(Cross-posted from the forums.)
There’s a lot about OSMF for newcomers to digest, so I thought I’d share the thinking behind the core design of the media framework. Let’s start with a use case: how would you build a video experience like that of mtv.com, Hulu, or some other premium content publisher? The first thing to acknowledge is that consumer video sites like Hulu are not just about video. They provide multimedia experiences: video is choreographed with images (companion ads), overlays (SWFs), and even the branding of the underlying HTML page. And the experience is seldom confined to visual media alone; typically, the playback of the media happens in conjunction with CDN requests, ad server interactions, and tracking & reporting calls. There’s a lot happening under the hood.
So the core of a media framework needs to be a) supportive of any and all media types, and b) flexible in how it can integrate backend server calls that enable and complement the media experience.
With OSMF, we’re attempting to solve this problem by defining three key classes at the heart of the framework. First, a MediaElement represents a unified media experience. A MediaElement might represent something as simple as a single video, or it could represent the entire choreographed experience of a web video site. But given the dynamic nature of a site like MTV’s, if a MediaElement is going to represent the media experience as a whole, it too needs to be very dynamic. That’s where the second key class in the framework, IMediaTrait, comes in. A media trait represents a fundamental capability of a piece of media, without making any assumptions about the type of the media or how the media achieves that capability. Examples of traits include IPlayable, IViewable, IAudible, and ITemporal. A MediaElement that represents an image (ImageElement) would only contain the IViewable trait, whereas a MediaElement for a video (VideoElement) would have that trait plus IPlayable, IAudible, and ITemporal. An audio-specific MediaElement (AudioElement) would have IPlayable, IAudible, and ITemporal, but not IViewable (since it has no visual representation).
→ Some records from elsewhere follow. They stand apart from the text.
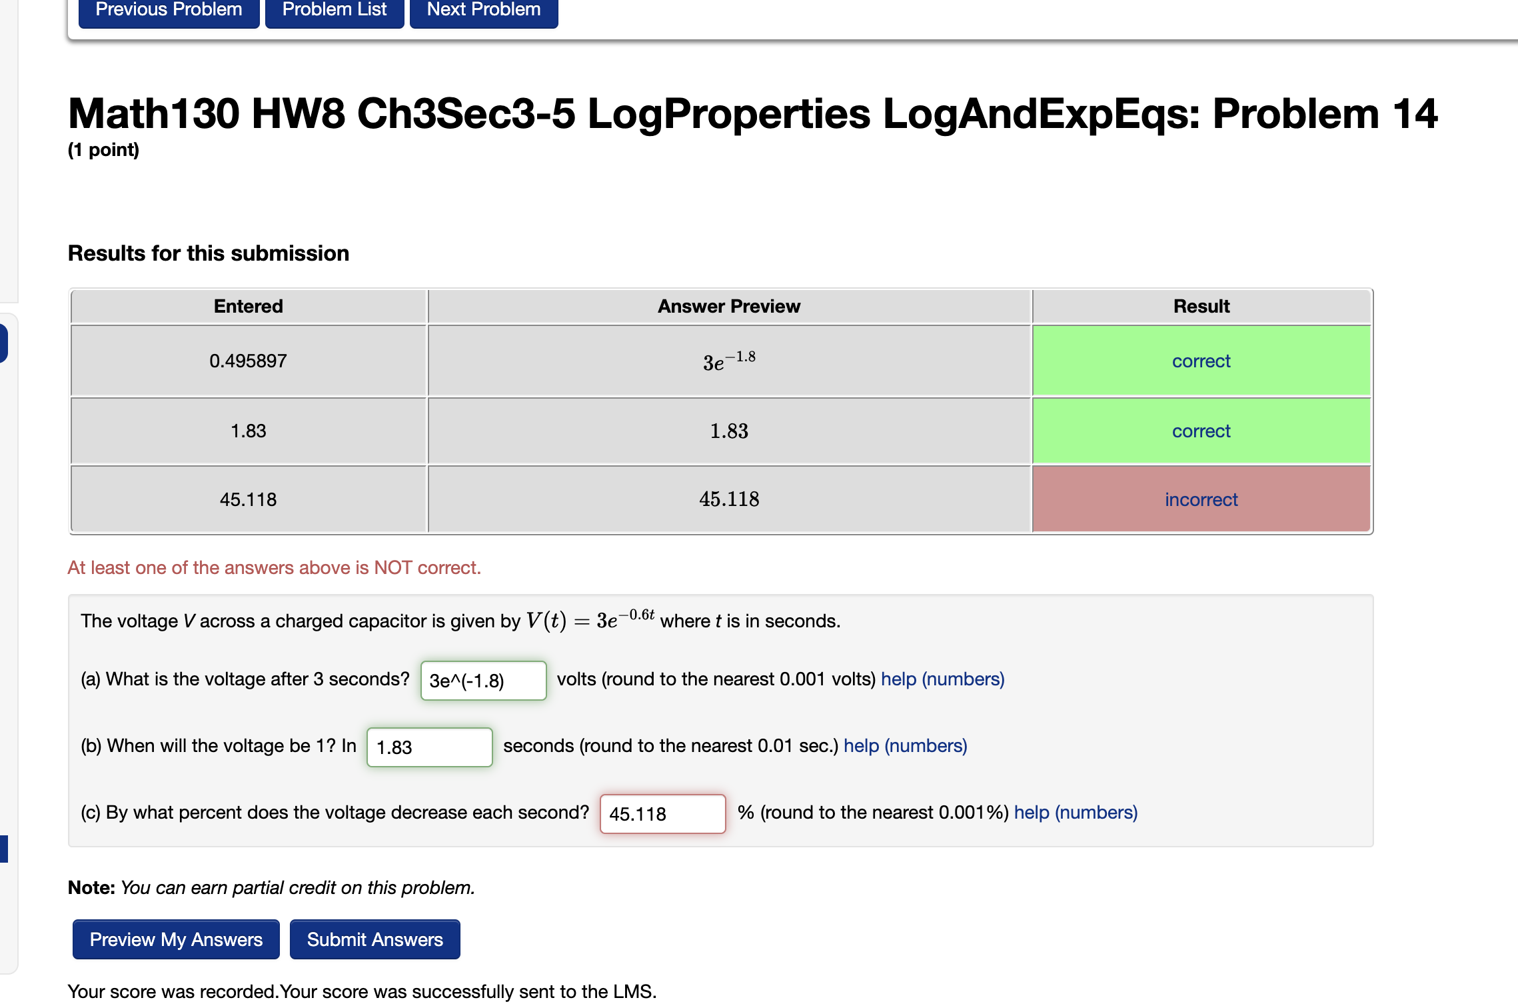
Task: Click the incorrect result for 45.118
Action: [x=1200, y=499]
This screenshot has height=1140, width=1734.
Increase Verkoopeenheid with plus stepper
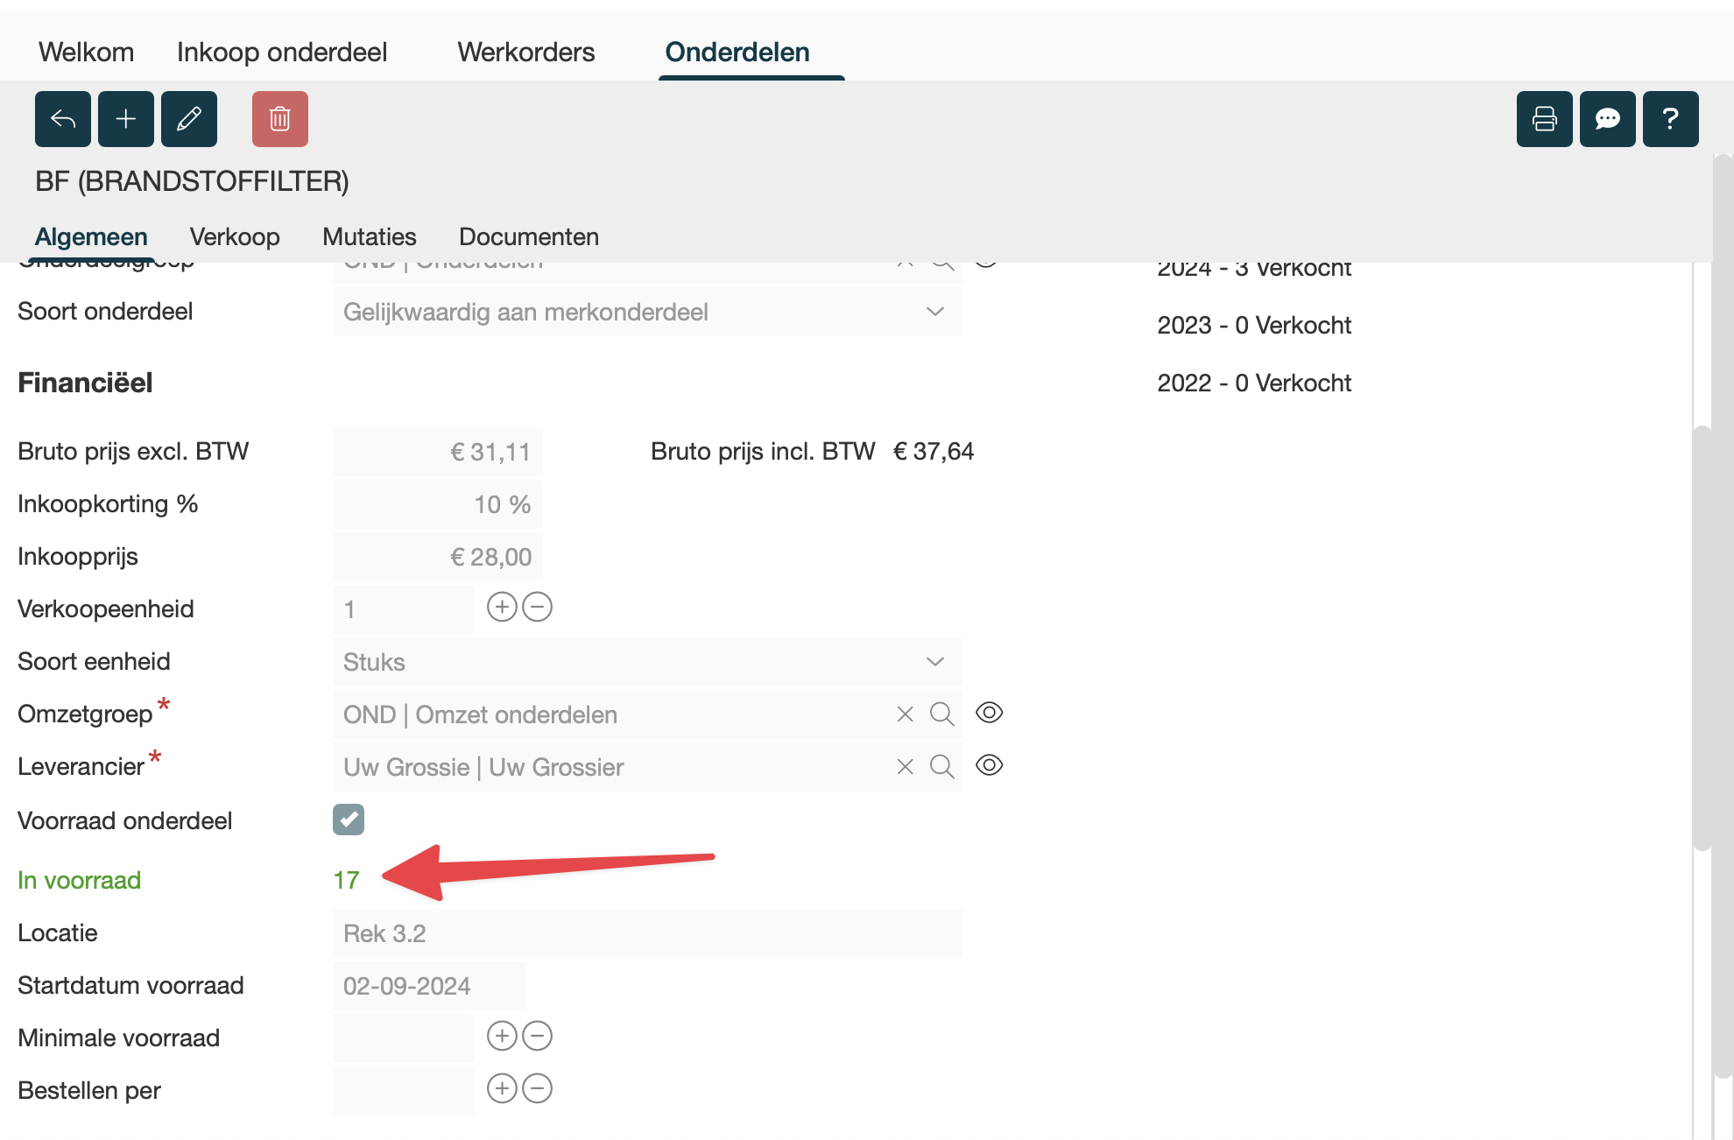click(x=502, y=607)

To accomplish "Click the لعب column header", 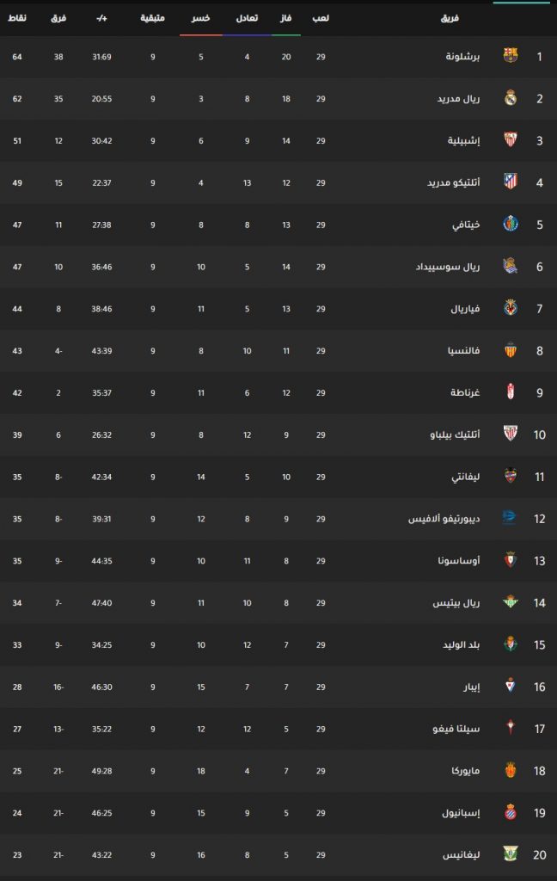I will tap(321, 18).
Traits can come and go dynamically over time, which is the key to representing a unified media experience as a MediaElement. Taken as a whole, the complete set of traits makes up the vocabulary of the system. If you can map the behavior of a media type into this vocabulary, then it can leverage all of the functionality of the framework.
But what about non-visual media, such as integration of CDNs or tracking servers? Here’s the key: the trait-based vocabulary of the system applies to both visual and non-visual media. In other words, everything that a CDN or ad server needs to do can be expressed through one or more traits. For example, one of the traits in the framework is ILoadable, which represents the process needed to transform an input (such as a URL) into ready-to-play media — i.e. the load process. But if a CDN plugin needs to do authentication or other custom logic, all it needs to do is map that custom logic into the ILoadable API. Under the hood, the load process (as represented by ILoadable) can work with NetConnections and NetStreams, or with Flash’s Loader class, or with the Sound/SoundChannel API, or with custom RTMP or HTTP requests and responses. In a sense, OSMF is taking all of the idiosyncracies and incompatibilities of the different media-specific Flash APIs and abstracting them into a common API.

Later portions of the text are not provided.